§ **Entries for locating text and elements**
>>

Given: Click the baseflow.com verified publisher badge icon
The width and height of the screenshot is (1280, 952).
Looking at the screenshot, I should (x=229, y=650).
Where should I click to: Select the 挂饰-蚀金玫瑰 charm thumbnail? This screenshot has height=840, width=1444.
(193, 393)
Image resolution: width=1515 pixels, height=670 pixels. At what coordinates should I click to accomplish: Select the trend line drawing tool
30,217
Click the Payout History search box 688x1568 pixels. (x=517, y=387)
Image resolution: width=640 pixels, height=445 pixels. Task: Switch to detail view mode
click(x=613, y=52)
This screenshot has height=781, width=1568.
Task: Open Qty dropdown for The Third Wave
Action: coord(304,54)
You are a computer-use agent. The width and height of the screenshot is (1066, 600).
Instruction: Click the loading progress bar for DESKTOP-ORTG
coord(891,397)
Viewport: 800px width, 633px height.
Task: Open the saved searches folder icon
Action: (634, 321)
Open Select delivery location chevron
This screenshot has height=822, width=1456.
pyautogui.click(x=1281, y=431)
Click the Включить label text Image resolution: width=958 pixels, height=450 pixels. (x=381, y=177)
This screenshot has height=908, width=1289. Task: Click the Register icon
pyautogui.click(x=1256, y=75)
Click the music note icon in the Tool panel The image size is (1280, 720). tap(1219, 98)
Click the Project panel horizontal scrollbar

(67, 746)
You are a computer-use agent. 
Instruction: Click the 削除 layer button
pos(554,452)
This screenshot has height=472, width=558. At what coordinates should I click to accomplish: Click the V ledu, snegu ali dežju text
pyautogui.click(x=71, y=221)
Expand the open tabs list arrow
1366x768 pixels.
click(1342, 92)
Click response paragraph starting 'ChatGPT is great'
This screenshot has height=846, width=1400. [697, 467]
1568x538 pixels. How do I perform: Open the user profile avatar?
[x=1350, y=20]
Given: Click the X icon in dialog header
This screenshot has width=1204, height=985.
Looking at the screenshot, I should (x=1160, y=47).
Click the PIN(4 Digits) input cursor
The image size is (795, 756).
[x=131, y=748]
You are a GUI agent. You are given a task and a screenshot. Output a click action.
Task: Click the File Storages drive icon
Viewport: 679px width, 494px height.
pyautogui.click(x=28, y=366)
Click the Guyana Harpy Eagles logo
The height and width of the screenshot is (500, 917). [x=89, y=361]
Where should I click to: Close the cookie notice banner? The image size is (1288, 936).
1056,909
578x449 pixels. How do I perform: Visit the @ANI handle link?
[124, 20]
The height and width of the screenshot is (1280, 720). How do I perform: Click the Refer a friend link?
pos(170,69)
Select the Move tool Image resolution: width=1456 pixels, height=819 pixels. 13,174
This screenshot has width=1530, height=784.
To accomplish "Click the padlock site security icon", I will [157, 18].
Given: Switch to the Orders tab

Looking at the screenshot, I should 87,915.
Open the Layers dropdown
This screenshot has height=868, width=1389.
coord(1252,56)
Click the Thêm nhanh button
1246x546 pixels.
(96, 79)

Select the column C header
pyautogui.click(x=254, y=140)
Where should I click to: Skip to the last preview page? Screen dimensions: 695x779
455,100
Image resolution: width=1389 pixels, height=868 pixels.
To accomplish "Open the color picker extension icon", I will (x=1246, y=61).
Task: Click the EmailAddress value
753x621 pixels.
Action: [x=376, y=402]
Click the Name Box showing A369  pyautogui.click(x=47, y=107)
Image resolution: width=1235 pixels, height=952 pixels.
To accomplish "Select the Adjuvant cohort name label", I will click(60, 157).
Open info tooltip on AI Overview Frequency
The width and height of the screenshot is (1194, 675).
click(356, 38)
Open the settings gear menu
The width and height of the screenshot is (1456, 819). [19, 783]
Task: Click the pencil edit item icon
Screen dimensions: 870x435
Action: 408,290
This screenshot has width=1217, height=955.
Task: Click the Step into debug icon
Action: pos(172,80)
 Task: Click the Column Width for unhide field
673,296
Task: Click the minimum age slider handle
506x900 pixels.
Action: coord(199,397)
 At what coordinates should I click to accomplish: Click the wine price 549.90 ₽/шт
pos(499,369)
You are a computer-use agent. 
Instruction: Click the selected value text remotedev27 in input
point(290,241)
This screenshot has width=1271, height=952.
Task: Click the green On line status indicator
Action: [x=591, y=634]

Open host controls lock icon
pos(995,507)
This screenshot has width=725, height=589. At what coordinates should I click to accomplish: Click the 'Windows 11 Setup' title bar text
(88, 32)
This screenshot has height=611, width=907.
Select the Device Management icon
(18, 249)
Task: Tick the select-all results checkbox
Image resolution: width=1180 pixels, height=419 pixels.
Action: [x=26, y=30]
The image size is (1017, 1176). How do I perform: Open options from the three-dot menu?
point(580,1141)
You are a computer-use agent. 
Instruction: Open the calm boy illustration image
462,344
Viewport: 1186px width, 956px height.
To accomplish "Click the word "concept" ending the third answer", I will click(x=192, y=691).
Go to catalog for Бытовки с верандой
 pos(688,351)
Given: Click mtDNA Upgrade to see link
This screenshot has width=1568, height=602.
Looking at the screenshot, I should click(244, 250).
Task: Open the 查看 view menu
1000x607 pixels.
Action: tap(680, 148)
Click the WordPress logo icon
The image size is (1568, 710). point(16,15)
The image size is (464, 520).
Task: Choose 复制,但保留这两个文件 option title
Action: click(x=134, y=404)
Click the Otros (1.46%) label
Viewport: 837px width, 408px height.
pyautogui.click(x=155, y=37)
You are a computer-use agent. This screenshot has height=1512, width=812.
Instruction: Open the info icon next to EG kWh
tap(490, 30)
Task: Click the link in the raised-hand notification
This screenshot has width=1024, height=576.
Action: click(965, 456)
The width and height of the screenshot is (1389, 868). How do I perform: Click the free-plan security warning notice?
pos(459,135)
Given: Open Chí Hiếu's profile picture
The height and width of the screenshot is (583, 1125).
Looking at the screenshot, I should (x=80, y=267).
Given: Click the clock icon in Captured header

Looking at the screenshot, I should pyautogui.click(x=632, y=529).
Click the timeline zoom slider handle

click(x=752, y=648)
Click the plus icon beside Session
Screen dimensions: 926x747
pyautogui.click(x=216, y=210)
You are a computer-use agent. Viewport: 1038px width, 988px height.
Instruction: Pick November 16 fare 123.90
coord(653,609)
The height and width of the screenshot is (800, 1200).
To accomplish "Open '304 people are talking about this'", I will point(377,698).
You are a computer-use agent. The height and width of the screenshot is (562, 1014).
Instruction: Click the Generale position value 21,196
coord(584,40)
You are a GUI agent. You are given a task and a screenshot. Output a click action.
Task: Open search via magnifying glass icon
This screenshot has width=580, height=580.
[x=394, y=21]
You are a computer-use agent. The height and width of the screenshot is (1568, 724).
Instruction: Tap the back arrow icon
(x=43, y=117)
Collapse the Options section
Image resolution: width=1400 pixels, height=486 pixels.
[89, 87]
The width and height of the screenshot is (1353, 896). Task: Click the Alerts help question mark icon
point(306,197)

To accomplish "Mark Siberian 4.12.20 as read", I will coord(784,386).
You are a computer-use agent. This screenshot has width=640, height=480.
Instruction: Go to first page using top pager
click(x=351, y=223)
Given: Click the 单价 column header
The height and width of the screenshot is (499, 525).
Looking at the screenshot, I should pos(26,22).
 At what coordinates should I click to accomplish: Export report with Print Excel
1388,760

<<

Can you output every line of the data above with nothing changed?

Given: Click the baseflow.com verified publisher badge icon
The width and height of the screenshot is (1280, 952).
Looking at the screenshot, I should (x=229, y=650).
Where should I click to: Select the 挂饰-蚀金玫瑰 charm thumbnail? This screenshot has height=840, width=1444.
(193, 393)
Image resolution: width=1515 pixels, height=670 pixels. At what coordinates should I click to accomplish: Select the trend line drawing tool
30,217
Click the Payout History search box 688x1568 pixels. (x=517, y=387)
Image resolution: width=640 pixels, height=445 pixels. Task: Switch to detail view mode
click(x=613, y=52)
This screenshot has height=781, width=1568.
Task: Open Qty dropdown for The Third Wave
Action: coord(304,54)
You are a computer-use agent. The width and height of the screenshot is (1066, 600).
Instruction: Click the loading progress bar for DESKTOP-ORTG
coord(891,397)
Viewport: 800px width, 633px height.
Task: Open the saved searches folder icon
Action: (634, 321)
Open Select delivery location chevron
This screenshot has height=822, width=1456.
pyautogui.click(x=1281, y=431)
Click the Включить label text Image resolution: width=958 pixels, height=450 pixels. (x=381, y=177)
This screenshot has height=908, width=1289. Task: Click the Register icon
pyautogui.click(x=1256, y=75)
Click the music note icon in the Tool panel The image size is (1280, 720). tap(1219, 98)
Click the Project panel horizontal scrollbar

(67, 746)
You are a computer-use agent. 
Instruction: Click the 削除 layer button
pos(554,452)
This screenshot has height=472, width=558. At what coordinates should I click to accomplish: Click the V ledu, snegu ali dežju text
pyautogui.click(x=71, y=221)
Expand the open tabs list arrow
1366x768 pixels.
click(1342, 92)
Click response paragraph starting 'ChatGPT is great'
This screenshot has height=846, width=1400. [697, 467]
1568x538 pixels. How do I perform: Open the user profile avatar?
[x=1350, y=20]
Given: Click the X icon in dialog header
This screenshot has width=1204, height=985.
Looking at the screenshot, I should (x=1160, y=47).
Click the PIN(4 Digits) input cursor
The image size is (795, 756).
[x=131, y=748]
You are a GUI agent. You are given a task and a screenshot. Output a click action.
Task: Click the File Storages drive icon
Viewport: 679px width, 494px height.
pyautogui.click(x=28, y=366)
Click the Guyana Harpy Eagles logo
The height and width of the screenshot is (500, 917). [x=89, y=361]
Where should I click to: Close the cookie notice banner? The image size is (1288, 936).
1056,909
578x449 pixels. How do I perform: Visit the @ANI handle link?
[124, 20]
The height and width of the screenshot is (1280, 720). How do I perform: Click the Refer a friend link?
pos(170,69)
Select the Move tool Image resolution: width=1456 pixels, height=819 pixels. 13,174
This screenshot has width=1530, height=784.
To accomplish "Click the padlock site security icon", I will [157, 18].
Given: Switch to the Orders tab

Looking at the screenshot, I should 87,915.
Open the Layers dropdown
This screenshot has height=868, width=1389.
coord(1252,56)
Click the Thêm nhanh button
1246x546 pixels.
(96, 79)

Select the column C header
pyautogui.click(x=254, y=140)
Where should I click to: Skip to the last preview page? Screen dimensions: 695x779
455,100
Image resolution: width=1389 pixels, height=868 pixels.
To accomplish "Open the color picker extension icon", I will (x=1246, y=61).
Task: Click the EmailAddress value
753x621 pixels.
Action: [x=376, y=402]
Click the Name Box showing A369  pyautogui.click(x=47, y=107)
Image resolution: width=1235 pixels, height=952 pixels.
To accomplish "Select the Adjuvant cohort name label", I will click(60, 157).
Open info tooltip on AI Overview Frequency
The width and height of the screenshot is (1194, 675).
click(356, 38)
Open the settings gear menu
The width and height of the screenshot is (1456, 819). [19, 783]
Task: Click the pencil edit item icon
Screen dimensions: 870x435
Action: 408,290
This screenshot has width=1217, height=955.
Task: Click the Step into debug icon
Action: pos(172,80)
 Task: Click the Column Width for unhide field
673,296
Task: Click the minimum age slider handle
506x900 pixels.
Action: coord(199,397)
 At what coordinates should I click to accomplish: Click the wine price 549.90 ₽/шт
pos(499,369)
You are a computer-use agent. 
Instruction: Click the selected value text remotedev27 in input
point(290,241)
This screenshot has width=1271, height=952.
Task: Click the green On line status indicator
Action: [x=591, y=634]

Open host controls lock icon
pos(995,507)
This screenshot has width=725, height=589. At what coordinates should I click to accomplish: Click the 'Windows 11 Setup' title bar text
(88, 32)
This screenshot has height=611, width=907.
Select the Device Management icon
(18, 249)
Task: Tick the select-all results checkbox
Image resolution: width=1180 pixels, height=419 pixels.
Action: [x=26, y=30]
The image size is (1017, 1176). How do I perform: Open options from the three-dot menu?
point(580,1141)
You are a computer-use agent. 
Instruction: Open the calm boy illustration image
462,344
Viewport: 1186px width, 956px height.
To accomplish "Click the word "concept" ending the third answer", I will click(x=192, y=691).
Go to catalog for Бытовки с верандой
 pos(688,351)
Given: Click mtDNA Upgrade to see link
This screenshot has width=1568, height=602.
Looking at the screenshot, I should click(244, 250).
Task: Open the 查看 view menu
1000x607 pixels.
Action: tap(680, 148)
Click the WordPress logo icon
The image size is (1568, 710). point(16,15)
The image size is (464, 520).
Task: Choose 复制,但保留这两个文件 option title
Action: click(x=134, y=404)
Click the Otros (1.46%) label
Viewport: 837px width, 408px height.
pyautogui.click(x=155, y=37)
You are a computer-use agent. This screenshot has height=1512, width=812.
Instruction: Open the info icon next to EG kWh
tap(490, 30)
Task: Click the link in the raised-hand notification
This screenshot has width=1024, height=576.
Action: click(965, 456)
The width and height of the screenshot is (1389, 868). How do I perform: Click the free-plan security warning notice?
pos(459,135)
Given: Open Chí Hiếu's profile picture
The height and width of the screenshot is (583, 1125).
Looking at the screenshot, I should (x=80, y=267).
Given: Click the clock icon in Captured header

Looking at the screenshot, I should pyautogui.click(x=632, y=529).
Click the timeline zoom slider handle

click(x=752, y=648)
Click the plus icon beside Session
Screen dimensions: 926x747
pyautogui.click(x=216, y=210)
You are a computer-use agent. Viewport: 1038px width, 988px height.
Instruction: Pick November 16 fare 123.90
coord(653,609)
The height and width of the screenshot is (800, 1200).
To accomplish "Open '304 people are talking about this'", I will point(377,698).
You are a computer-use agent. The height and width of the screenshot is (562, 1014).
Instruction: Click the Generale position value 21,196
coord(584,40)
You are a GUI agent. You are given a task and a screenshot. Output a click action.
Task: Open search via magnifying glass icon
This screenshot has width=580, height=580.
[x=394, y=21]
You are a computer-use agent. The height and width of the screenshot is (1568, 724).
Instruction: Tap the back arrow icon
(x=43, y=117)
Collapse the Options section
Image resolution: width=1400 pixels, height=486 pixels.
[89, 87]
The width and height of the screenshot is (1353, 896). Task: Click the Alerts help question mark icon
point(306,197)

To accomplish "Mark Siberian 4.12.20 as read", I will coord(784,386).
You are a computer-use agent. This screenshot has width=640, height=480.
Instruction: Go to first page using top pager
click(x=351, y=223)
Given: Click the 单价 column header
The height and width of the screenshot is (499, 525).
Looking at the screenshot, I should pos(26,22).
 At what coordinates should I click to accomplish: Export report with Print Excel
1388,760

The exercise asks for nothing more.